Deleting VS Finding Orphans using ActiveRecord helpers

安稳与你 提交于 2019-12-10 19:34:25

问题


I'm trying to delete all the organizations that no longer have any users.

Using the below code, I can find all the records I wish to delete:

Organization.includes(:users)
  .where(users: { id: nil })
  .references(:users)

When I add delete_all, I get the same error I would get if I didn't include references:

PG::UndefinedTable: ERROR:  missing FROM-clause entry for table "users"

I could probably write the solution in pure SQL, but I don't understand why Rails isn't keeping the reference to users when I add the delete_all statement.

Here are some more details:

Organization:
  has_many :users

User:
  belongs_to :organization

回答1:


I've found the includes useful only for eager loading (and it can rarely handle my cases), and when coupled with references it generates something completely insane (aliasing every single field with something like tN_rM) even though it actually does a LEFT OUTER JOIN... Which could help if it didn't vanish once delete_all appears!

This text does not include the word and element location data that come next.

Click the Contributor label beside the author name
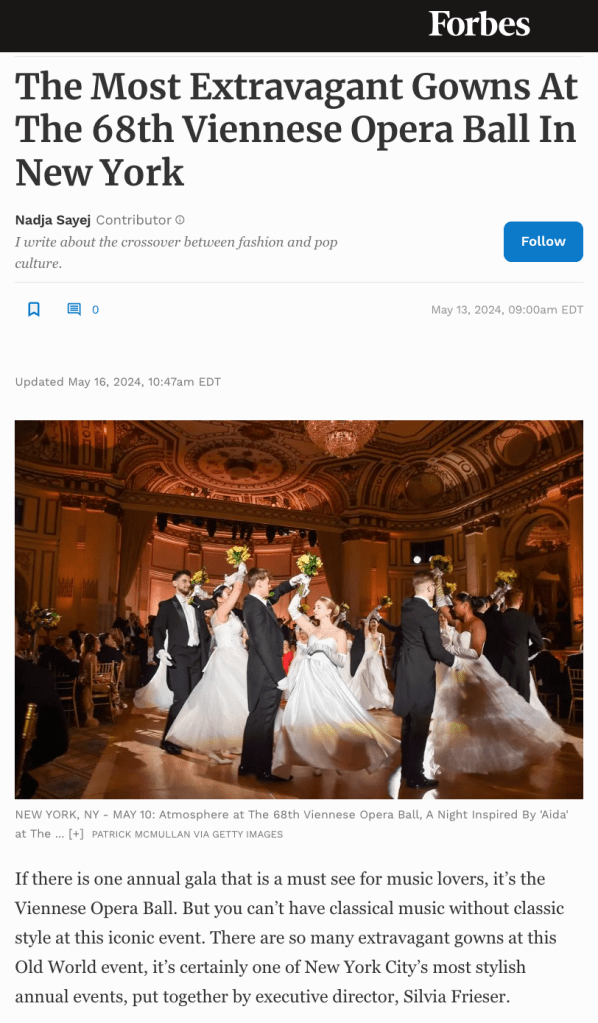Viewport: 598px width, 1023px height. [x=134, y=220]
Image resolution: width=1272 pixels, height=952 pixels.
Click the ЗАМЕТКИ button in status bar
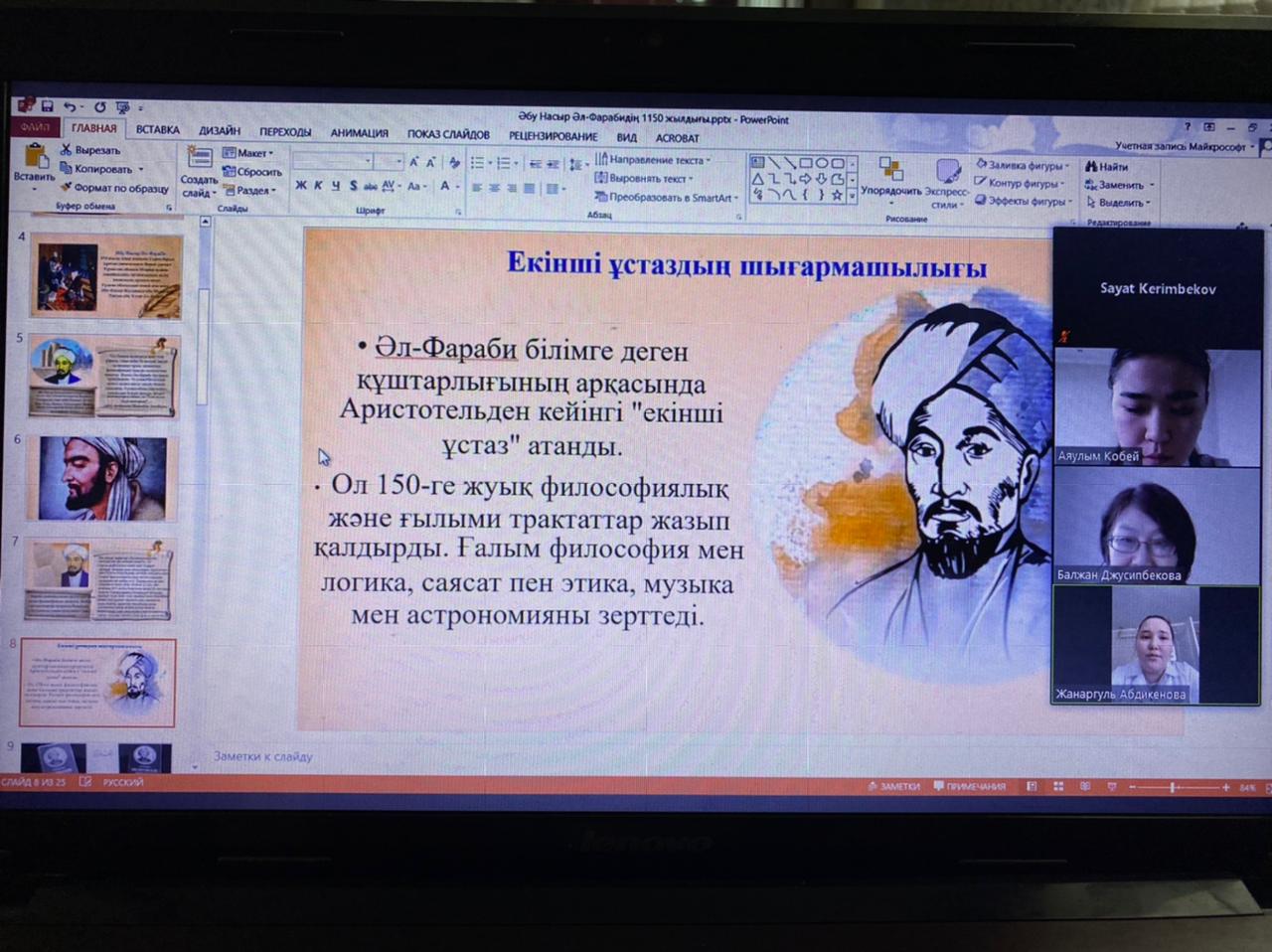[x=893, y=787]
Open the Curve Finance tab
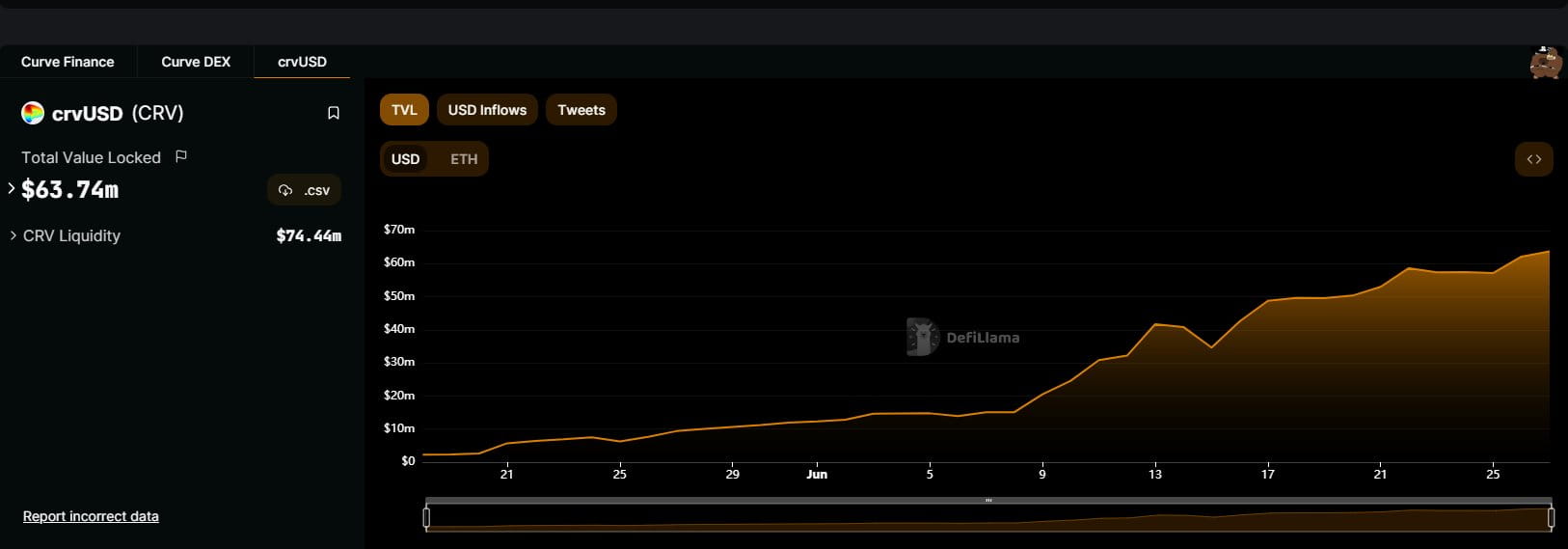This screenshot has height=549, width=1568. click(68, 62)
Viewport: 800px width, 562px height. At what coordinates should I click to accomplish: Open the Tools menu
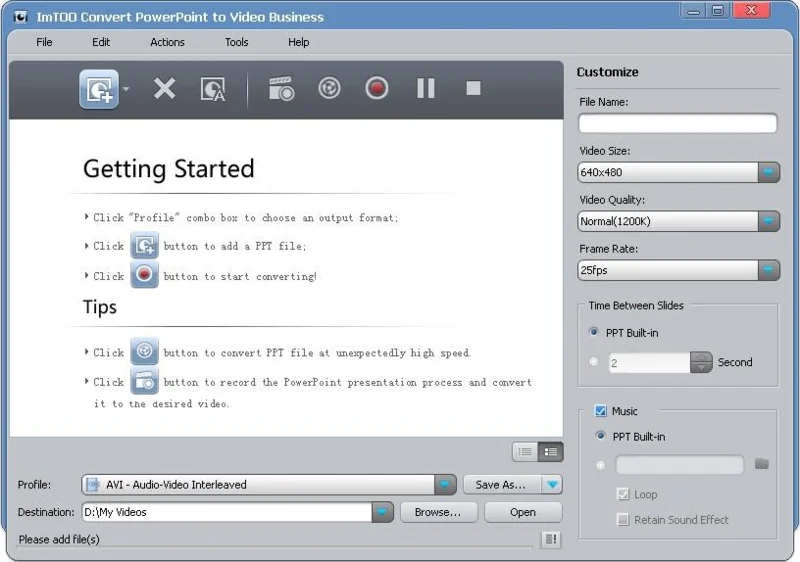[237, 42]
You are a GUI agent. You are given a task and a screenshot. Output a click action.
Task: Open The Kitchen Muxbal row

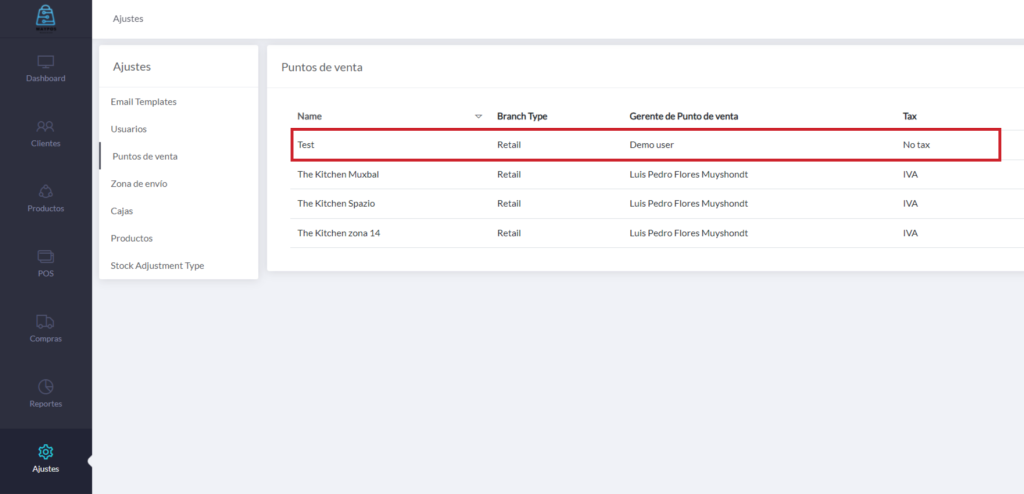[x=338, y=174]
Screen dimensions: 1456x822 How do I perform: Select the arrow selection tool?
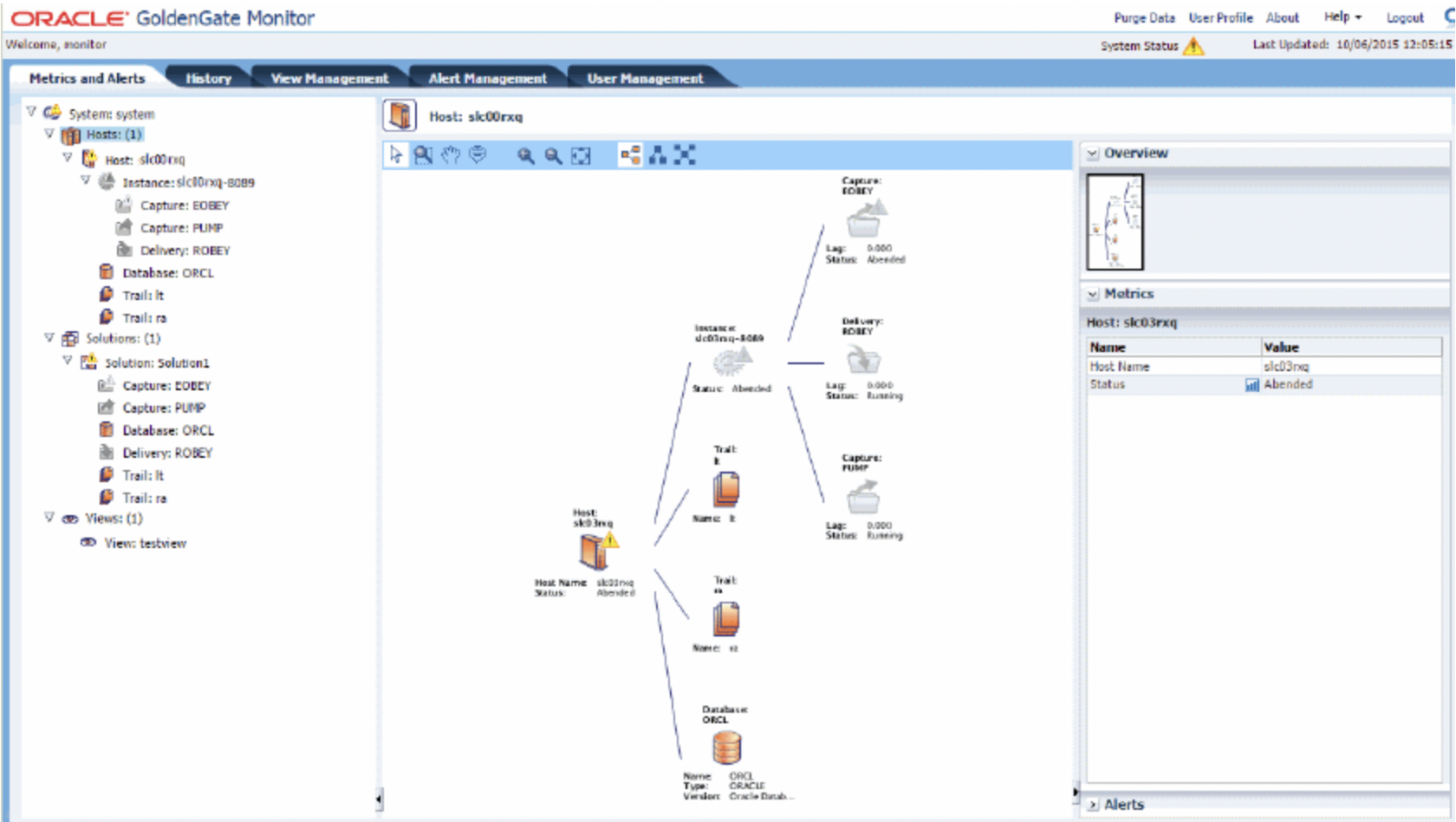pos(397,156)
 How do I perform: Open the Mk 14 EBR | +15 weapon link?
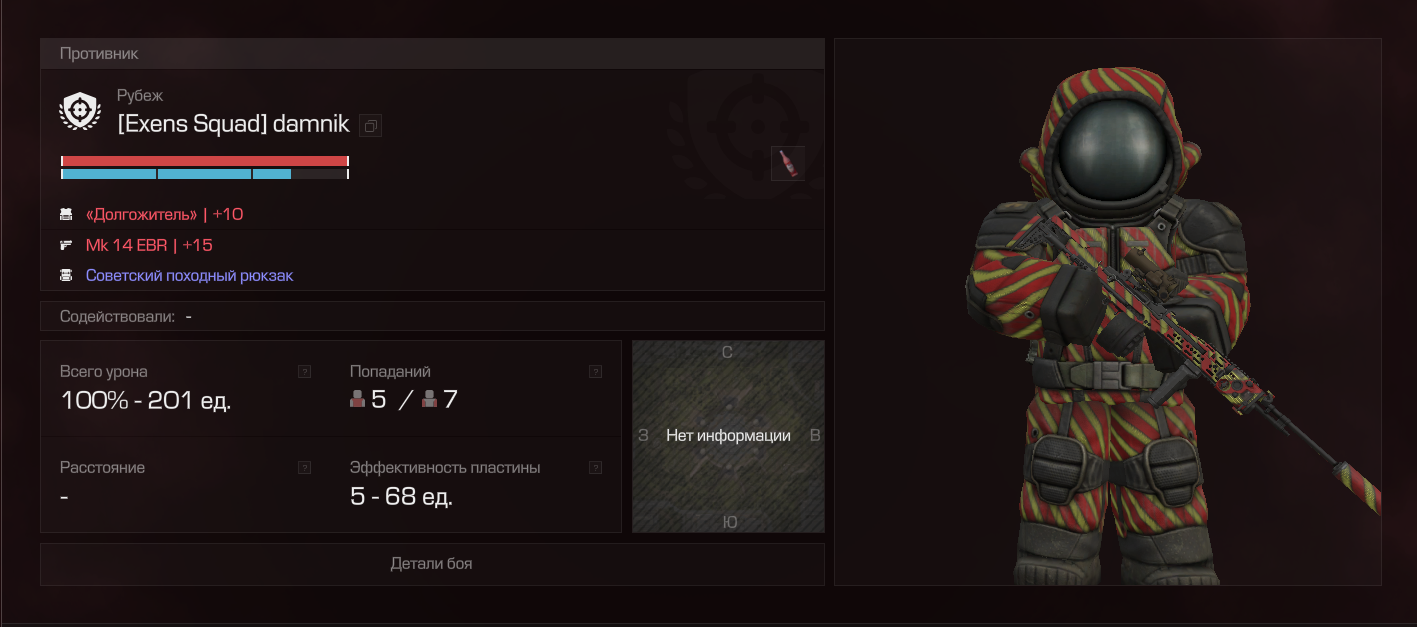coord(149,245)
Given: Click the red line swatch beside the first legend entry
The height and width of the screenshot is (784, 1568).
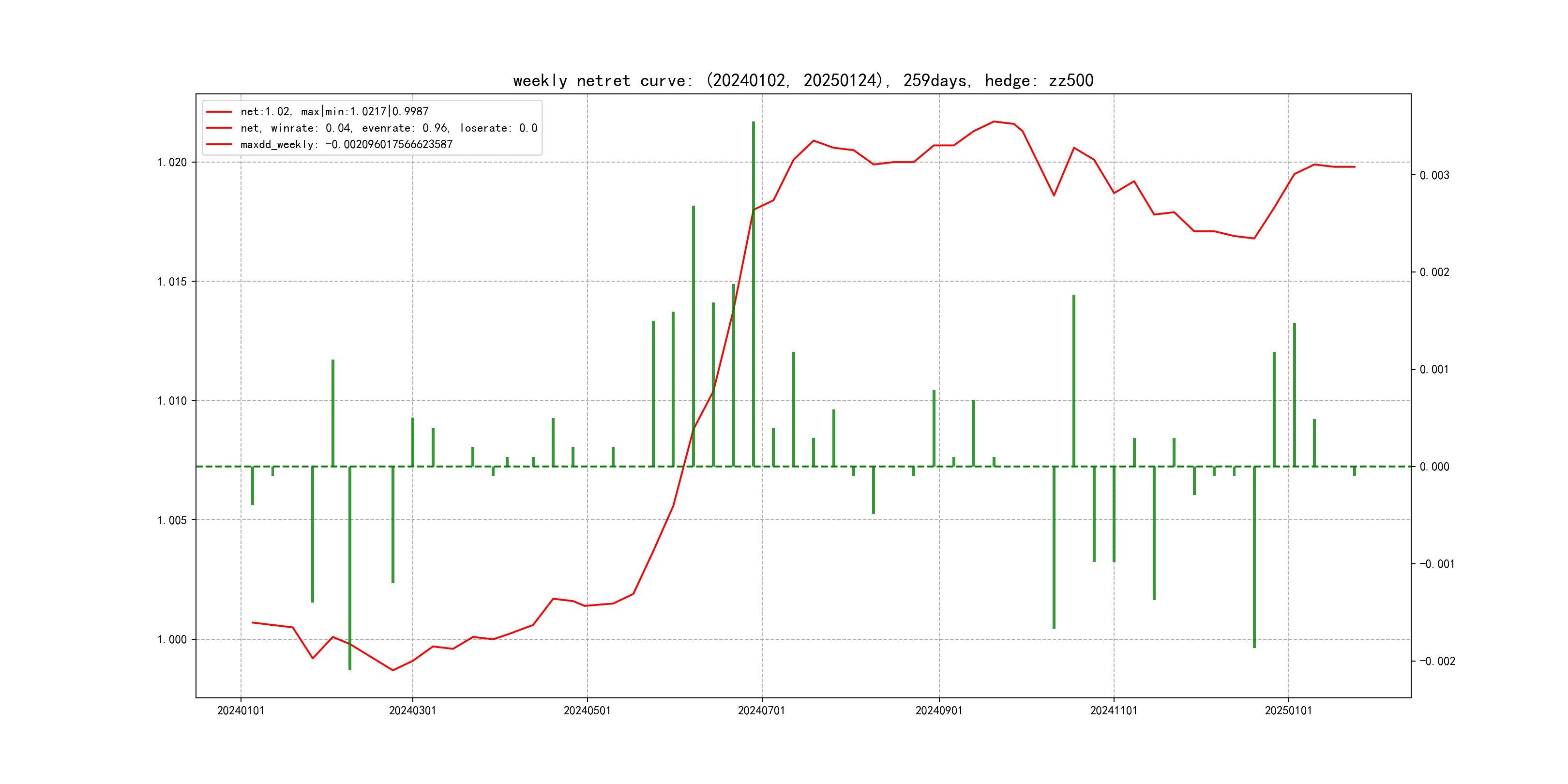Looking at the screenshot, I should pos(219,111).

I've found that it's much clearer and simpler just to use exists. It's Arel (and there's no point in avoiding it, its under the hood of ActiveRecord anyway), but it's such a tiny portion that it's barely noticeable:

Organization.where(
  User.where('users.organization_id = organizations.id').exists.not
)

Or, if this string of SQL doesn't look nice to you, use a bit more Arel, so it gets noticeable:

Organization.where(
  User.where(organization_id: Organization.arel_table[:id]).exists.not
) # I tend to extract these   ^^^^^^^^^^^^^^^^^^^^^^^ into local variables

That handles chaining .delete_all on top just fine, since it's not (syntactically) a join, even though it's effectively equivalent to one.

The magic behind this

SQL has an EXISTS operator that is similar in functionality to a join, except for inability of selecting fields from a joined table. It forms a valid boolean expression which can be negated and thrown into WHERE-conditions.

In the "SQL-free" form I'm using an expression "column of a table", which turns out to be usable in Rails' hash-conditions. It's an accidental discovery, one of the few uses of Arel that does not make code too bulky.




回答2:


I'm not sure how you plan to implement this in the MVC framework, but it seems clean to do the organization purge via model action. Whenever a user is deleted, check to see of the organization has any remaining members.

in the User.rb

class User < ActiveRecord::Base
  before_destroy :close_user
  ...

 def user_organization
   Organization.where(user_id: id)
 end

  private
    def close_user
        unless user_organization.users.any? 
          user_organization.destroy
        end
    end

end

Added To apply callback delete solution to users being member of many organizations

If the user has multiple organizations

class User < ActiveRecord::Base
      before_destroy :close_user
      ...

     def user_organizations
       Organization.where(user_id: id)
     end

      private
        def close_user
            user_organization.find_each do |organization| 
            unless organization.users.any? 
              organization.destroy
            end
        end

    end

Caveat: this is not tested, didn't fail syntax. I don't have the data to test it fully but I think it will work. But it means running this action after every user delete, which is a system architecture decision. If it's an option, it might be worth a try.